WHAT IS REQUIRED: Print the lines of the listing below verbatim from its first line through the line bearing "You are a computer-use". Any pictures are to be omitted.

DATA SHOWN:
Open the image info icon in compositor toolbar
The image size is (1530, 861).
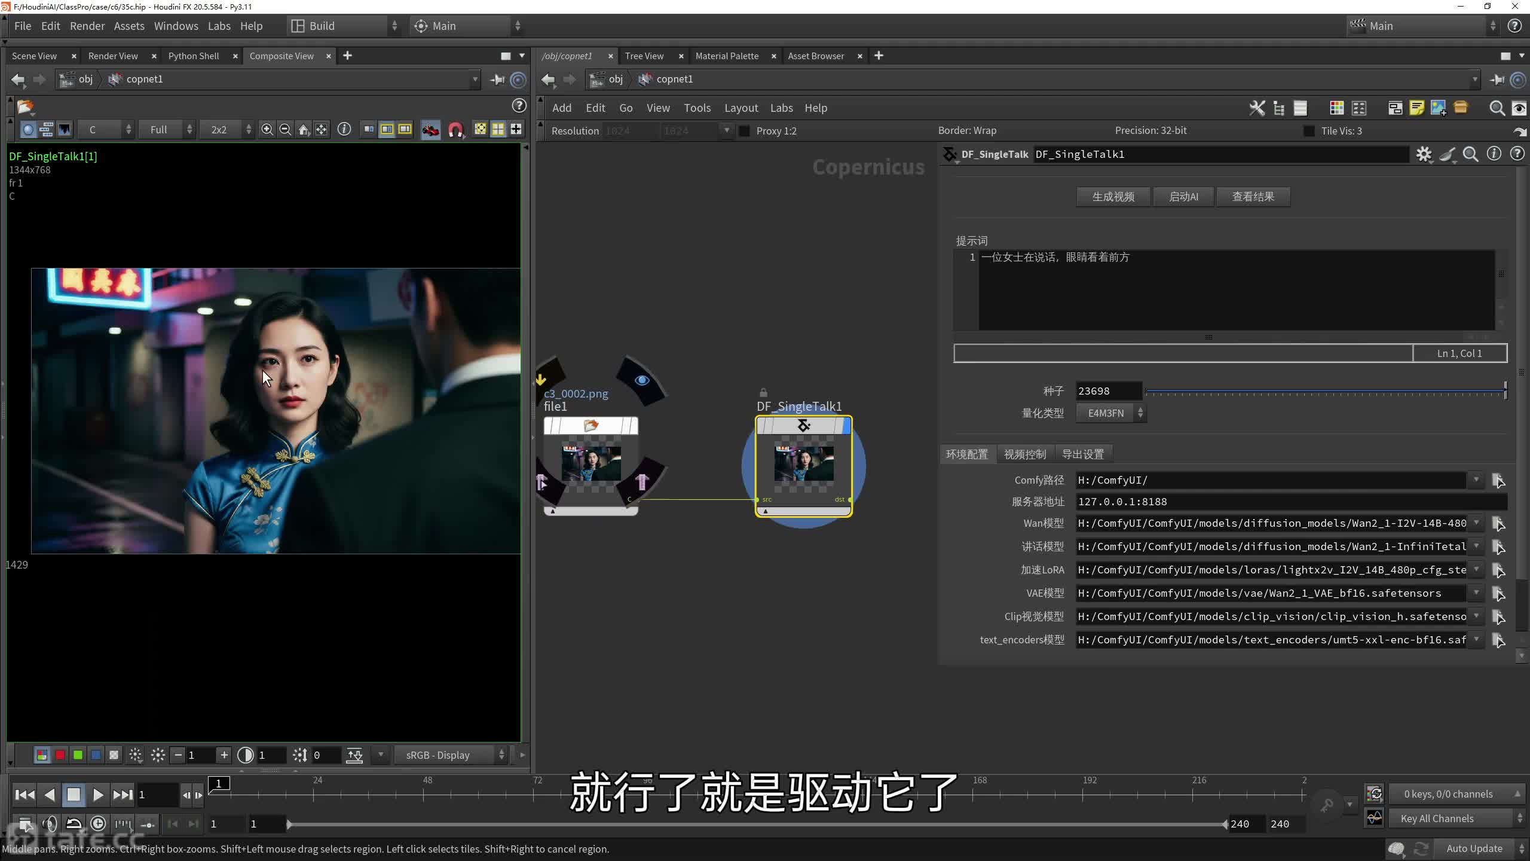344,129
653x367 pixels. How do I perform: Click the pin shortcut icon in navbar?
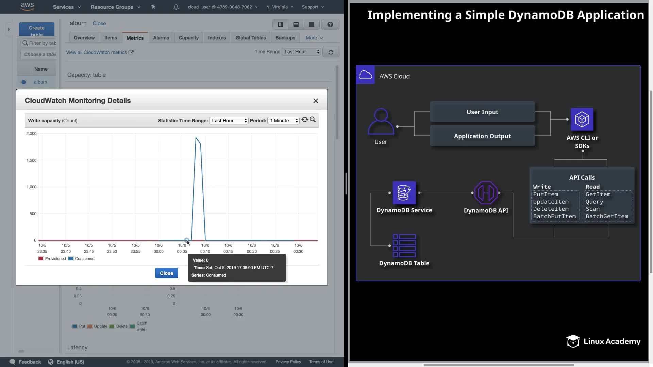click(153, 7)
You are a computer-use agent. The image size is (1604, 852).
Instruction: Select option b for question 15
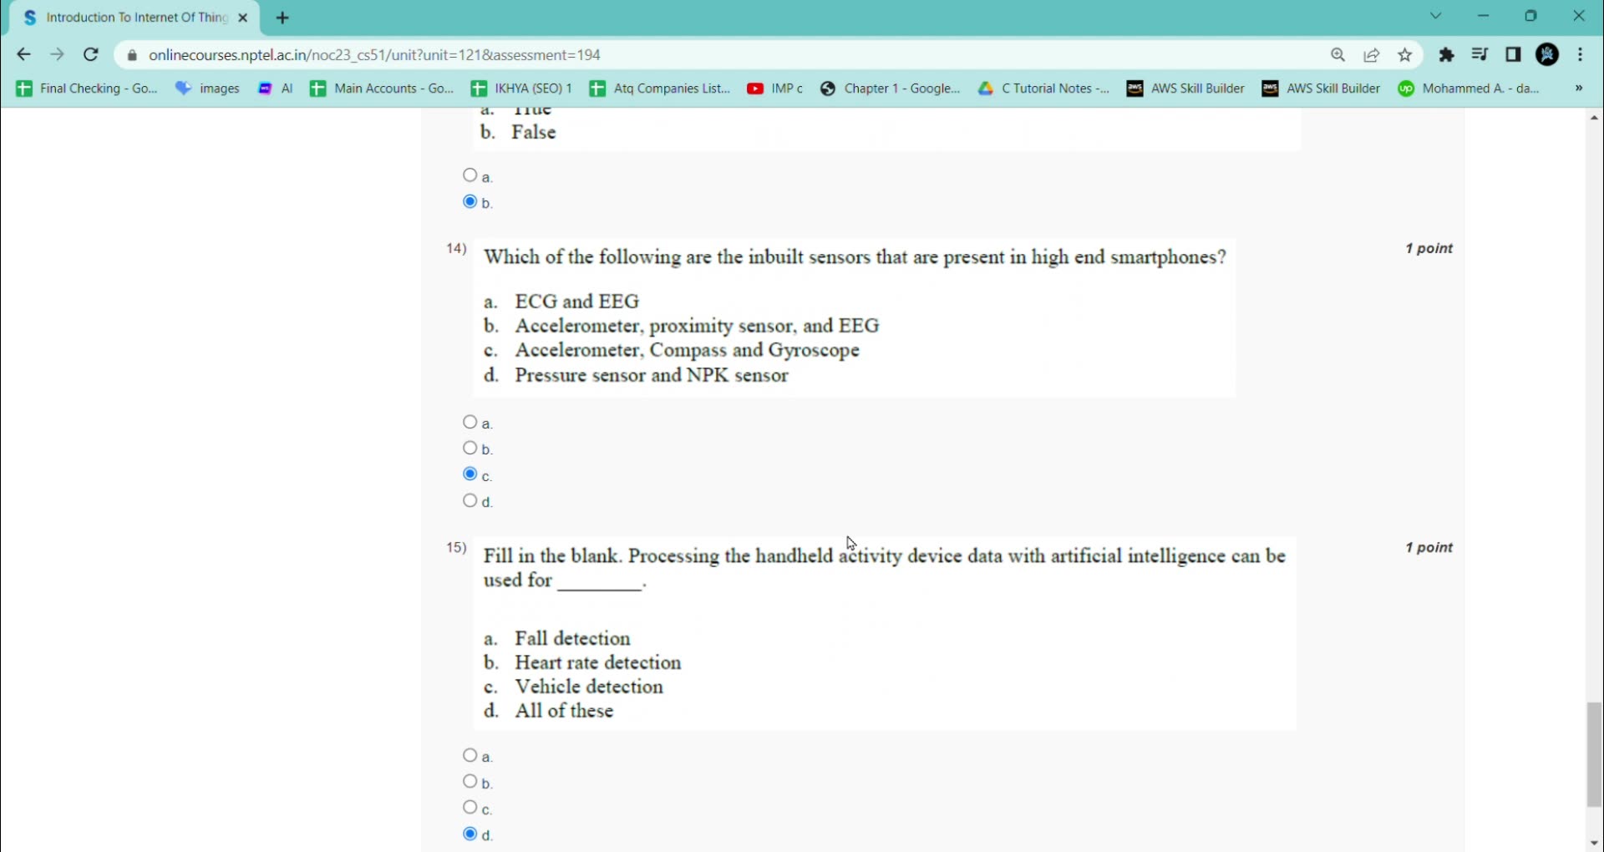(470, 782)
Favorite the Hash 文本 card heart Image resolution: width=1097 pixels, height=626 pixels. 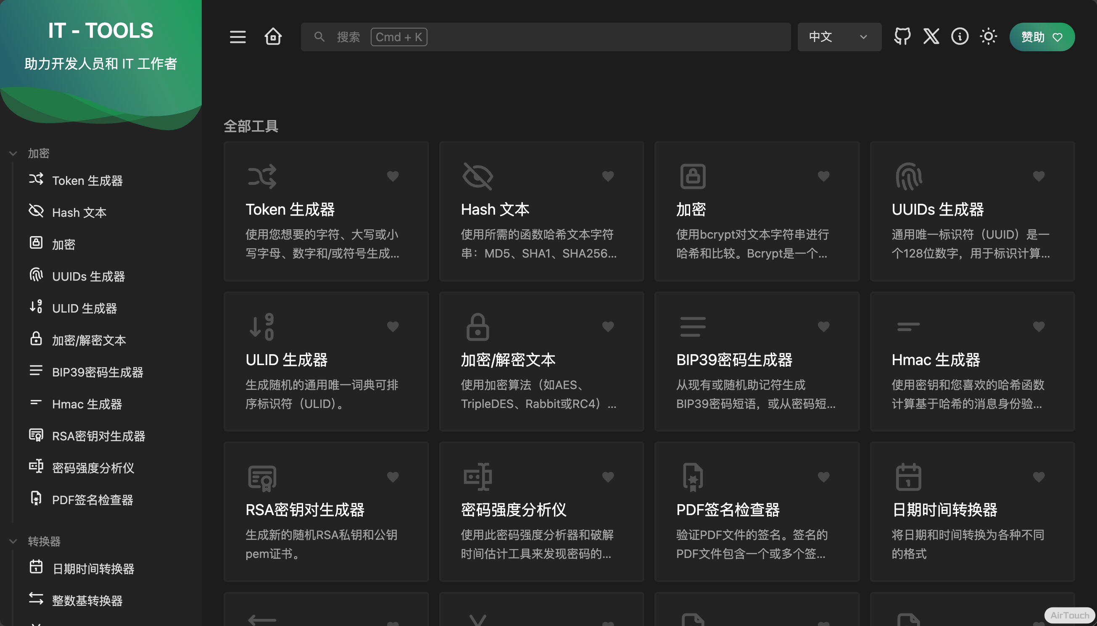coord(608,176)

TASK RESULT:
Open the image info icon in compositor toolbar
The image size is (1530, 861).
344,129
653x367 pixels. How do I perform: Click the pin shortcut icon in navbar?
click(153, 7)
You are a computer-use agent. The image size is (1604, 852).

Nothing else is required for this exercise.